Figure 3. Promoter methylation and gene expression compared between ES cells and pMEFs.

(A) Promoter methylation patterns in ES cells (red bars), early passage pMEFs (pMEFs-P1, light blue bars), late passage pMEFs (pMEFs-P5, dark blue bars) and sperm (yellow bars). Candidate promoter regions were identified by the meDIP screen and validated by Sequenom analysis. The number of differentially methylated CpGs analysed for each gene are given in brackets. (B) Gene expression differences between ES cells and pMEFs (P1) as determined by quantitative RT-PCR analysis. The x-axis gives the log-fold expression difference between the cell types (i.e., log [ES/pMEF]). Three reference genes (Dynein, Rsp23 and Hdac10-11) were used for normalization between cell types.

Figure 4. Promoter methylation and gene expression compared between ES and TS cells.

(A) Promoter methylation patterns in ES cells (red bars) and TS cells (green bars). Candidate promoter regions were identified by the meDIP screen and validated by Sequenom analysis. The number of differentially methylated CpGs analysed for each gene are given in brackets. (B) Gene expression differences between ES and TS cells as determined by quantitative RT-PCR analysis. The x-axis gives the log-fold expression difference between the cell types (i.e., log [ES/TS]). Three reference genes (Dynein, Pmm1 and Sdha) were used for normalization.

Figure 5. Global comparisons between promoter methylation and chromatin signatures.

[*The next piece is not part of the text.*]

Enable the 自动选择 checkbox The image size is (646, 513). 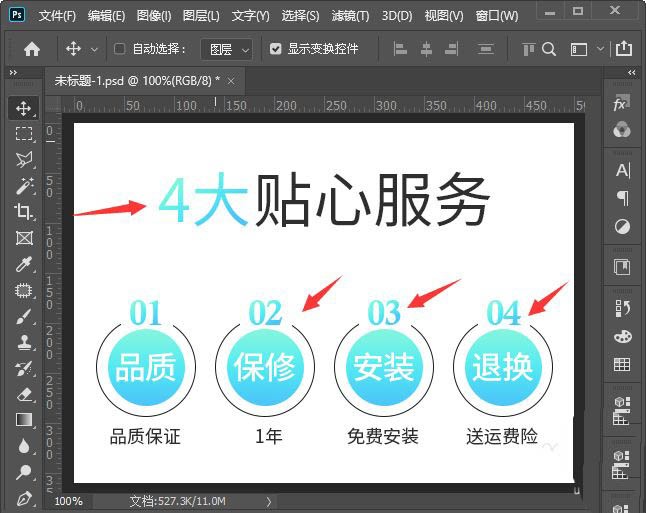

(A) Venn diagram showing the overlapping genes between ES cell versus pMEFs (blue) and ES cell versus TS cell (yellow) datasets. 14 genes were found in common and show hypermethylation in lineage committed and differentiated cell types. (B) Comparison of differentially methylated genes in the ES cell versus pMEFs or ES cell versus TS cell dataset with ChIP datasets of Nanog/Oct4- and PcG-binding sites ,, and histone H3K4/H3K27 methylation in ES cells. Correlations with p-values of <0.05 are regarded as significant. Genes analyzed were all hypomethylated in ES cells and hypermethylated in pMEFs or TS cells.

Figure 6. Epigenetic reprogramming of the Nanog promoter during preimplantation development.

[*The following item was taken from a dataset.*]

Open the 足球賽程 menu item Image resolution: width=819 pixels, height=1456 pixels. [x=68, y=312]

(A) Methylation patterns of the Nanog promoter in gametes and in early fertilised embryos were determined by bisulphite sequencing analysis. The Nanog promoter is highly methylated in sperm but hypomethylated in fertilised embryos. CpG dinucleotides are represented as open circles (unmethylated) or closed circles (methylated). The percentage of CpG methylation is indicated in brackets. (B) Summary of Nanog promoter methylation during preimplantation mouse development. The level of methylation at the Nanog promoter is given as a percentage. Methylation levels are given for the gametes and at the preimplantation stages indicating that the Nanog promoter undergoes both active and passive demethylation after fertilisation.

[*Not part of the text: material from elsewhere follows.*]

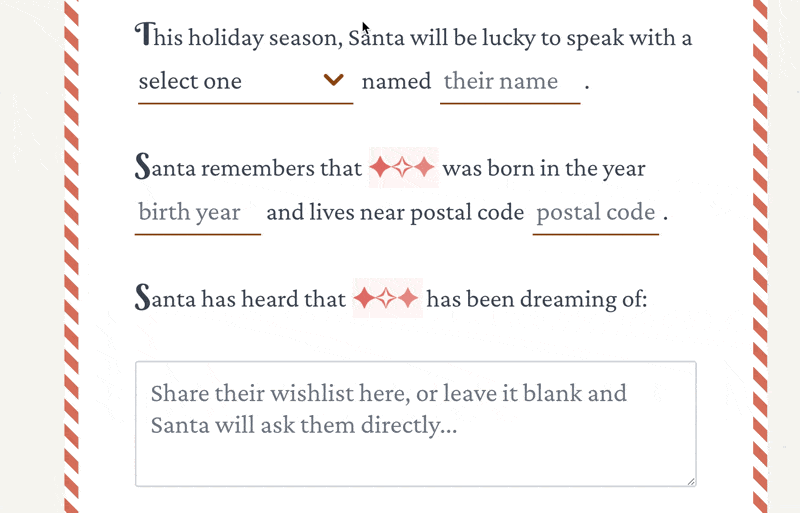Click into the "postal code" field
The image size is (800, 513).
point(595,213)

Figure 7. Targeted DNA methylation of the Nanog promoter in ES cells silences gene expression.

A Nanog-GFP reporter plasmid with or without UAS targeting sequences was transfected into mouse ES cells together with a Gal4-Dnmt3a (wild-type or catalytic mutant) in addition to a pDsRed-C1 RFP construct as a transfection efficiency control. The number of GFP expressing cells (green bars), RFP expressing cells (red bars), and overlap between GFP and RFP expressing cells (yellow) was determined. Top row: transfection of Nanog-GFP without the UAS sequence together with Gal4-Dnmt3a results in high level (95.9%) GFP expression and 0% DNA methylation of the Nanog promoter (red box). Middle row: transfection of UAS-Nanog-GFP together with Gal4-Dnmt3a results in low level (14.5%) GFP expression and 40.9% promoter methylation. Bottom row: transfection of UAS-Nanog-GFP together with the catalytic mutant of Gal4-Dnmt3a results in high level (80.3%) GFP expression and 2.9% promoter methylation. Three independent transient transfection experiments were performed. P values (* indicates p<0.001) were calculated by Student's t-Test. The red box highlights the Nanog promoter region.